§ **What you should do**: Reproduce the lines verbatim, starting at the line containing "Créations In-Situ (1024, 49)" and ending at the line containing "Risky Woods (272, 1346)", both included.
== == ==
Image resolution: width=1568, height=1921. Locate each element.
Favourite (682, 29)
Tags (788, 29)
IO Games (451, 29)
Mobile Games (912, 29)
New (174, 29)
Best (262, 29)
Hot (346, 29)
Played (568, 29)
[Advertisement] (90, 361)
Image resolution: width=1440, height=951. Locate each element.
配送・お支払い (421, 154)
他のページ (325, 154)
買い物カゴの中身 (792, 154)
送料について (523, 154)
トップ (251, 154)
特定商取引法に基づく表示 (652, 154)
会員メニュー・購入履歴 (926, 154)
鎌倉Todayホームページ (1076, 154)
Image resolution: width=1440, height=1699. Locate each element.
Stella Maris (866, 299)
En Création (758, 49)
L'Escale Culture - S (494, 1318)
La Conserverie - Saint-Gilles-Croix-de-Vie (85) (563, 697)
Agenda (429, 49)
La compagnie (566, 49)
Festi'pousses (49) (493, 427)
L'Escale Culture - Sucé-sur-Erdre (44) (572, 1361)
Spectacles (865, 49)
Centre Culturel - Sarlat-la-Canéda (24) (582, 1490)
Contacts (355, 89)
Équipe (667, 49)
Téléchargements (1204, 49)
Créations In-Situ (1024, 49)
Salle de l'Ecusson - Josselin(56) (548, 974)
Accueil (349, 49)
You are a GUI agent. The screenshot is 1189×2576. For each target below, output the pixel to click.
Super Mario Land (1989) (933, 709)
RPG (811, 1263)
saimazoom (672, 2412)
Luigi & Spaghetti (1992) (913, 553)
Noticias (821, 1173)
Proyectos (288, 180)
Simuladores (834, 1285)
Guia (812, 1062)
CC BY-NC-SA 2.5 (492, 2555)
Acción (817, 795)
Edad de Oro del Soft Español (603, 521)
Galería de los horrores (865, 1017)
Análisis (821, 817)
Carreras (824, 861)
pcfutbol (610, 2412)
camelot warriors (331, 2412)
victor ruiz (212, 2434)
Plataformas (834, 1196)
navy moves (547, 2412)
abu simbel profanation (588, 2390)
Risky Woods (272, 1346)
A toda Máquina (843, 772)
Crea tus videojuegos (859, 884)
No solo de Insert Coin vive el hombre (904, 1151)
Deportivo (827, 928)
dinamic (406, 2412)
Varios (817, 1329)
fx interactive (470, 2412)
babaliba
== == ==
§ **Response**:
Créations In-Situ (1024, 49)
Salle de l'Ecusson - Josselin(56) (548, 974)
Accueil (349, 49)
You are a GUI agent. The screenshot is 1189×2576. For each target below, output the pixel to click.
Super Mario Land (1989) (933, 709)
RPG (811, 1263)
saimazoom (672, 2412)
Luigi & Spaghetti (1992) (913, 553)
Noticias (821, 1173)
Proyectos (288, 180)
Simuladores (834, 1285)
Guia (812, 1062)
CC BY-NC-SA 2.5 (492, 2555)
Acción (817, 795)
Edad de Oro del Soft Español (603, 521)
Galería de los horrores (865, 1017)
Análisis (821, 817)
Carreras (824, 861)
pcfutbol (610, 2412)
camelot warriors (331, 2412)
victor ruiz (212, 2434)
Plataformas (834, 1196)
navy moves (547, 2412)
abu simbel profanation (588, 2390)
Risky Woods (272, 1346)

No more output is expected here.